In that reflexive moment I felt the heavy, despondent powerlessness that comes from perpetual social disability. I have an attentive line manager who is curious and seeks to understand but there is still a need from me to explain, educate and lead. And still, it leads to miscommunication, despite the good intentions. I don’t blame them. It’s just another demand, another hoop to jump through, another barrier. And I didn’t feel that obligation or pressure to either accommodate or assimilate with my Autistic friend. We just 'were'.
So what do I take from this reflection?
My Commitment to You
Communication is vital. Space is necessary. However, meaning, understanding and trust each other want to share in this process, is what makes connection possible and valid.
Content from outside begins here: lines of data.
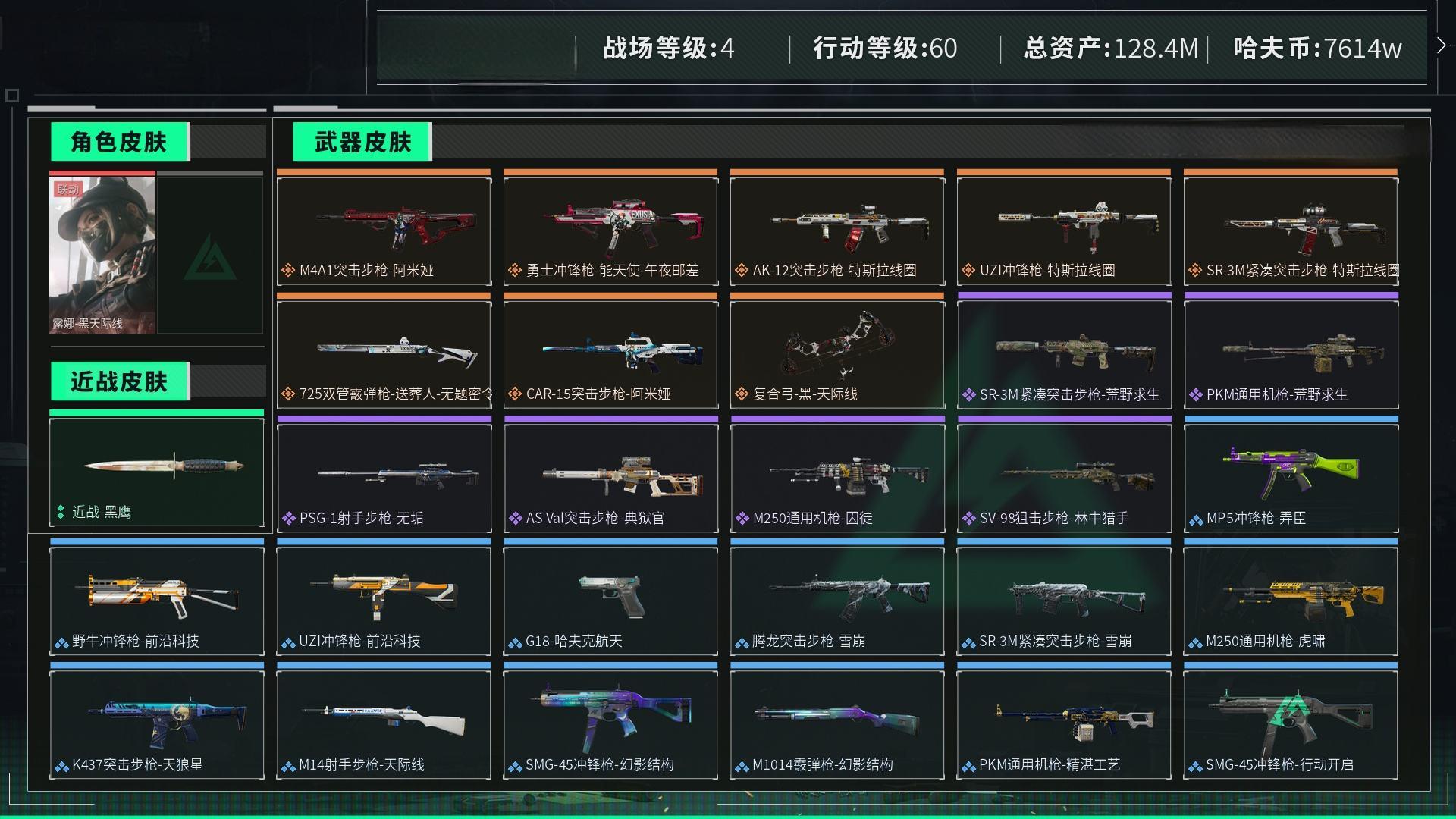Select the G18-哈夫克航天 pistol skin
The height and width of the screenshot is (819, 1456).
coord(610,601)
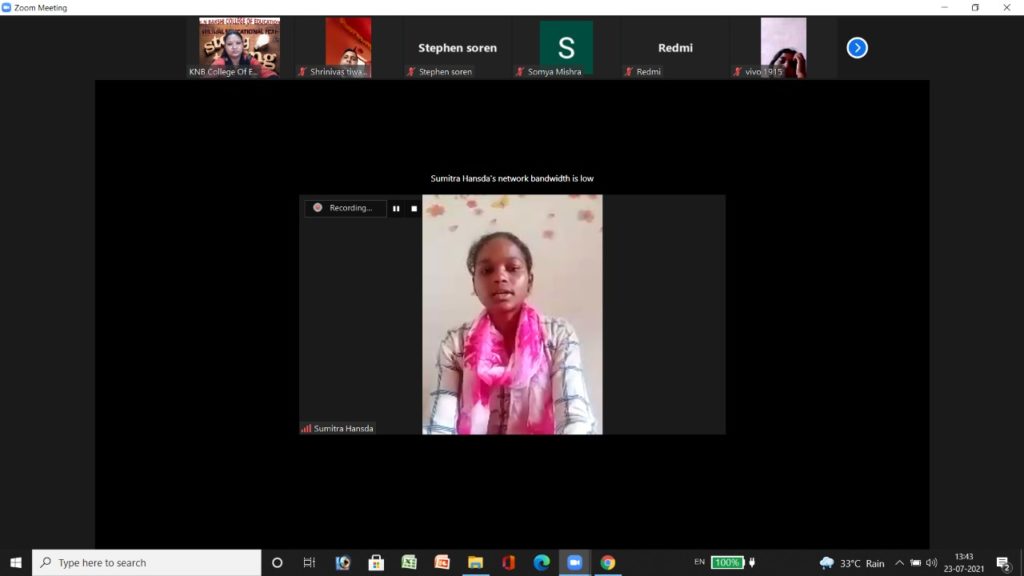Select KNB College participant thumbnail

239,46
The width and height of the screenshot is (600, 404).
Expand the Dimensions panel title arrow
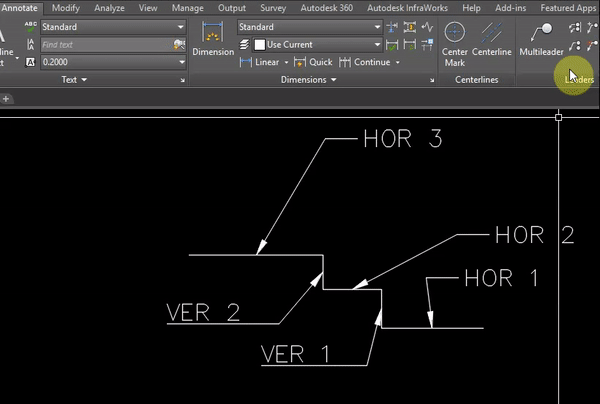(x=334, y=80)
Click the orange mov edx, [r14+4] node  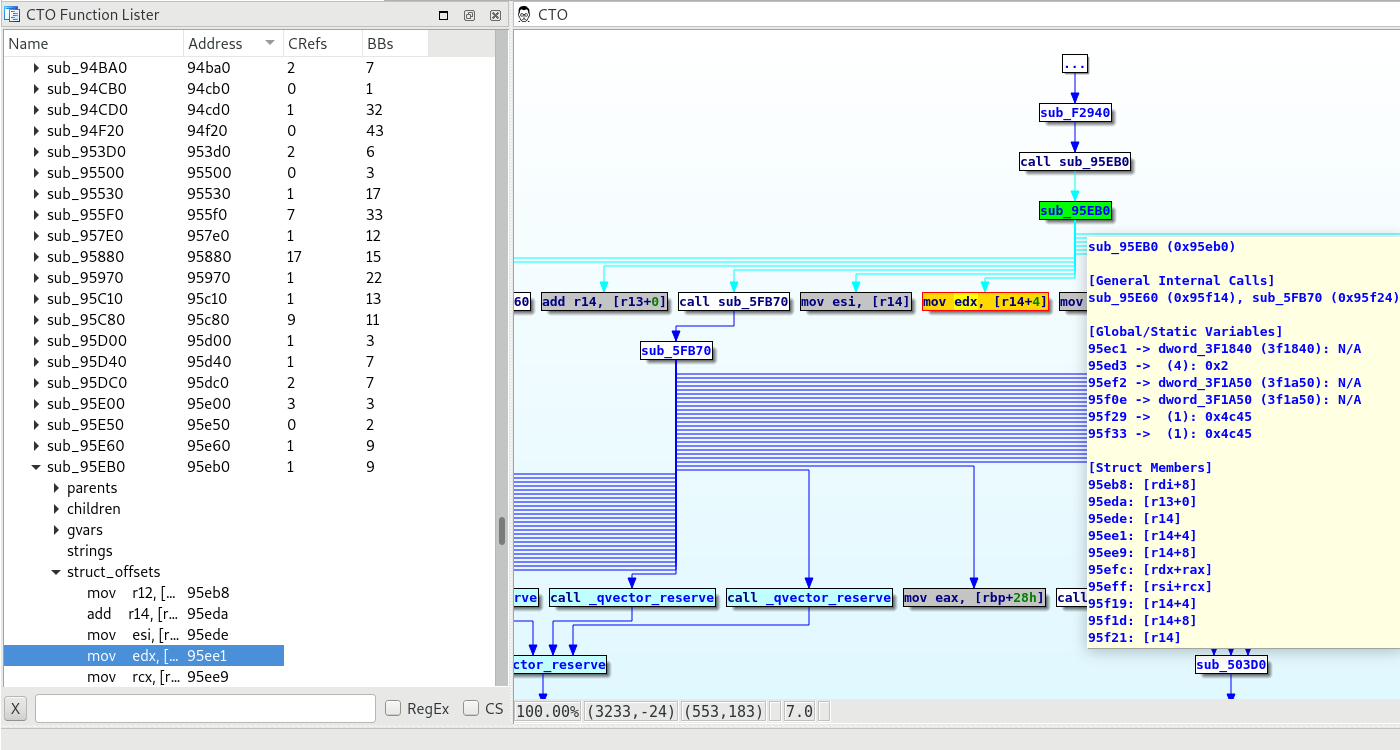pyautogui.click(x=984, y=302)
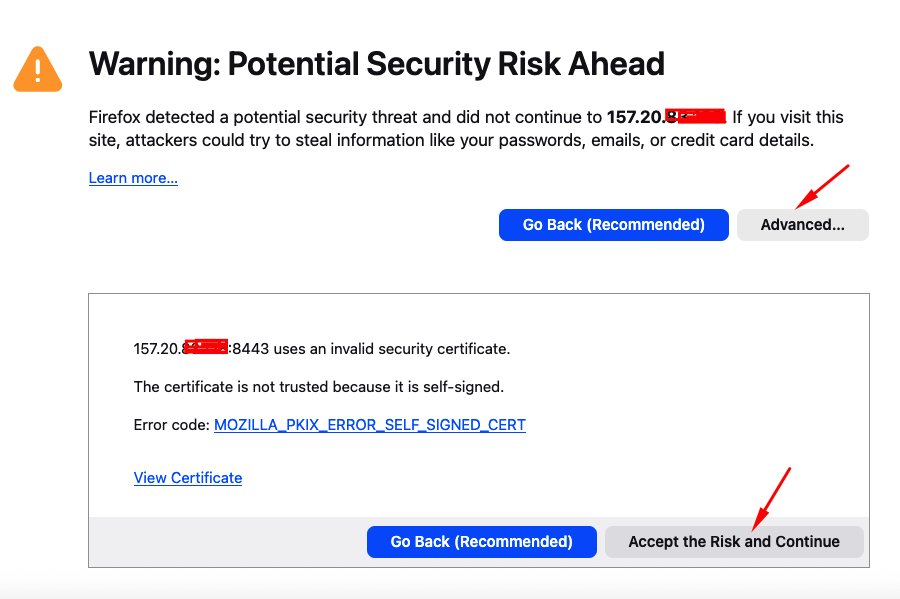Click the "Error code:" label
The width and height of the screenshot is (900, 599).
pos(171,425)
I may not get that fully in my relationships with my Neurotypical colleagues, family, or friends but I can seek to identify where can be developed and possible, then ask them to work with me honestly and inclusively. Not as their educator. And I as an Autistic person can ask that without shame, guilt, or deference as it is mutually beneficial for both of us. And that is OK.
I do also however recognise the pain, trauma, and distress of not having this space when I have needed it, or not having a communication partner willing to learn and accept me and what I need. That was a stark revelation for me this week. I still have trauma from stigma and fear of being erased in some way from society. It is very real and S10K has reinforced that. This is not OK. No-one should live in fear no matter if it is not apparent or obvious to others. Covert threats to your existence are like coercive control. Gaslighting is a term that is overused and often minimised especially in social media. However, S10K is grand scale gaslighting, publicly demonstrating care and motivation to support and 'make better' whilst behind closed doors subtly erasing confidence, self-efficacy, and identity of an entire community. Coercing parents, agencies, and others to participate for the good of their loved ones and unwittingly perpetuating harm. Using our own words and terms against us so we begin to doubt what we really mean or believe. Do you think I am over-reacting? Why do you think that? Is it because such eminent experts couldn't possibly do such a thing? Perhaps it is your time to reflect and be curious.
But ultimately my biggest celebration, the biggest validation of this minefield of cognitive-emotive explosions, is how beautiful the safe space becomes with the inclusion of Autistic connection. I love you, my Autistic neurokin. I value you, I hear you and, if you ever need a safe haven, I am here for you.